Review – Gemini Man (2019)

by Kevin Muller

How would you define a movie star? Personally, it is an actor whose charisma shines through and levitates the best and worst of films. Will Smith has a giant personality that has given him a successful career that has spanned through television, music, film, and two Academy Award nominations. He can bring the funny as well as he can bring the tears. He can be sensitive, loving, and caring, but also witty, fun, and bad ass. Those are the very traits that make this very mediocre film semi-enjoyable instead of the train wreck it could’ve been.

Gemini Man has been on the shelf for over 20 years. Harrison Ford, Sean Connery, Clint Eastwood, and Mel Gibson, were once attached to star. Unfortunately, the de-aging technology had not been perfected, so the project had to be put on hold. Now that the technology has caught up, Smith has jumped on the project to play Henry Brogan. He’s a government assassin, with over 70 career kills, who is also on his way out. During his first days of retirement, he finds out that his final kill was of an innocent man. When the higher ups find out he knows the classified information, they hook up with Clay Varris, who not only has a past with Brogan, but is also the head of a new program called, GEMINI. Varris offers to finish the job of eliminating our hero by tapping into his personal resources. Instead of sending soldiers, who’s a skilled soldier like Brogan will easily take out, he sends the younger version of Brogan to finish the job. Junior, as he calls himself, was created by Varris to become the ultimate soldier like his older self.   Despite being the ultimate killing machine, he can’t kill Brogan, since he knows all his moves. While Junior is on a mission to kill his target, Brogan tries to get to Varris.

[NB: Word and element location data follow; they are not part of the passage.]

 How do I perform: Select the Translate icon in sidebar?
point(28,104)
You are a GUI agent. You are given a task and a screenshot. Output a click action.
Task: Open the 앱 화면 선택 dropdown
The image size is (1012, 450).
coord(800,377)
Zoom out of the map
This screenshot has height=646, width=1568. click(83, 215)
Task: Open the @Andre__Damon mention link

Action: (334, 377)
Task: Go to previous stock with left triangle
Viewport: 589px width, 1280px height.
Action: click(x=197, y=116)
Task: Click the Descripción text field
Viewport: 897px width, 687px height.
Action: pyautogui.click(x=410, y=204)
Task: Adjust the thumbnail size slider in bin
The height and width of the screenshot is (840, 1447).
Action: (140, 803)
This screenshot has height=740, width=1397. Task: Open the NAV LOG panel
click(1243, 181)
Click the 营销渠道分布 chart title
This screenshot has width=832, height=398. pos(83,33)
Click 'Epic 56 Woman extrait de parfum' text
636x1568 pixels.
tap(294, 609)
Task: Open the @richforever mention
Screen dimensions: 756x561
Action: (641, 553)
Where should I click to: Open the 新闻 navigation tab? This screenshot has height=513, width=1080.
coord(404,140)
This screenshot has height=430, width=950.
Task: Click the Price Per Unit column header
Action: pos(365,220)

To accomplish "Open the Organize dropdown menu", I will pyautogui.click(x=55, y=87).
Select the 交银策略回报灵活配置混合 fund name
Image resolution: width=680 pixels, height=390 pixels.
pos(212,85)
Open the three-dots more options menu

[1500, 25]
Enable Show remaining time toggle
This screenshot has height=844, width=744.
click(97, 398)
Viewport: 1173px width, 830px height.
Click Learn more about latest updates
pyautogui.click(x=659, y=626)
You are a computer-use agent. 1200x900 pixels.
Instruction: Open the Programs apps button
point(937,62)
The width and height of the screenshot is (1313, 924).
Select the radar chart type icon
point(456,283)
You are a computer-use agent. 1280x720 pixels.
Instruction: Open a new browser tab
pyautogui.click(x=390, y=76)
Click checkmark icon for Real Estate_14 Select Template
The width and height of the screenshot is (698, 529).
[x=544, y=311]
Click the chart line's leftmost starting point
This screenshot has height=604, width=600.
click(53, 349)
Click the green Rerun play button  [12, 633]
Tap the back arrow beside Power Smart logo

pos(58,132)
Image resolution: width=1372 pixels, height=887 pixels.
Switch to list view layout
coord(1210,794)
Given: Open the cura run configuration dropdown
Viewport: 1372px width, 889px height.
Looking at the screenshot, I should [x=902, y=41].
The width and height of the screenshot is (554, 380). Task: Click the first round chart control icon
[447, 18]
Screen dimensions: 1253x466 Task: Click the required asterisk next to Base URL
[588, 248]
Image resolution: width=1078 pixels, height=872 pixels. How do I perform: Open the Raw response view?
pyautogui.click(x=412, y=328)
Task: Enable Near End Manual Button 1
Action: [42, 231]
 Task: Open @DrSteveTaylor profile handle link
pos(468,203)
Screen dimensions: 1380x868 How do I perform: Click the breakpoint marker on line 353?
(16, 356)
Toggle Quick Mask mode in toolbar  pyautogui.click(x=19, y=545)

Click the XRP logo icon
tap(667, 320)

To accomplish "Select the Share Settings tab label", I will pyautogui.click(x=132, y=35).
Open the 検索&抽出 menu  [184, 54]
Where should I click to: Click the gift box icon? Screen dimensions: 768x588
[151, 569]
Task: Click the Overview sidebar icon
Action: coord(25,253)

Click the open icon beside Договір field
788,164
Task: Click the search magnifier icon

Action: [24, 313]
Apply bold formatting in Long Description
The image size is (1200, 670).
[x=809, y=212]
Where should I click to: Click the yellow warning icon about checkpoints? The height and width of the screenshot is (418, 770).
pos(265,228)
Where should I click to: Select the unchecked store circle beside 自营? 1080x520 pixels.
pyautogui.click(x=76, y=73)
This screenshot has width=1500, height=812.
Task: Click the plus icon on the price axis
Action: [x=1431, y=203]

Director Ang Lee, who is a two time Academy Award winner, has always been an advocate of advancing the technology of films. Before Marvel became a franchise, he was the first to make a live action version of the Hulk, he created a poetic martial art movie with incredible wiring techniques with 2000’s Crouching Tiger, Hidden Dragon, and adapted a thought to be impossible book, 2012’s Life of Pi, with photo realistic versions of the animal characters. Over the last 8 years, he has also been a big proponent of High-Def Resolution. While most movies operate in 24 frames per second, this resolution plays out in 120 frames per second. This makes everything crystal clear and there is little to no blur during points when the camera is moving in and out of action scenes. In turn, it makes everything so real that the magic of cinema starts to get exposed. You can tell if a certain scene was filmed on location or on a sound stage.

The filming technique is far more interesting than the actual plot and story. This is basically a standard 90’s action film made with a lot of money. There isn’t anything wrong with that but if you are familiar with any film from that era, you will see most of the story plots coming from a mile away. The movie starts off pretty well, but as the clone aspect becomes more central to the plot, the movie starts to lose steam. The mystery of the film isn’t that interesting or well executed. Clive Owen plays Junior’s father. While Owen always brings a good energy to films, his antagonist role just seems one dimensional to be fully interesting. One of the bigger offenses the film commits is the final scene of the movie. First off, the tone of that scene seems off. There is nothing wrong with a happy ending, but it feels like it was a reshoot. This may explain why the beautiful CGI effects of the younger Smith go out the window. In the final minutes, Junior’s face seems too rubbery and stiff at points. It negates the work that went on in the rest of the film.

Gemini Man isn’t a bad film. It is enjoyable in parts as a film that you just turn off your brain and enjoy. Even if Eastwood, Ford, or the others had gotten the part, the movie’s screenplay would’ve done the same disservice to those stars as it has done to Smith. In the coming years, expect Lee to deliver something that will revolutionize this technology that he is trying to perfect. Until then, films like this are just mere experiments for him to fickle with the technology that he is truly passionate wanting to make happen.

I am giving Gemini Man a 3 out of 5 Hairpieces!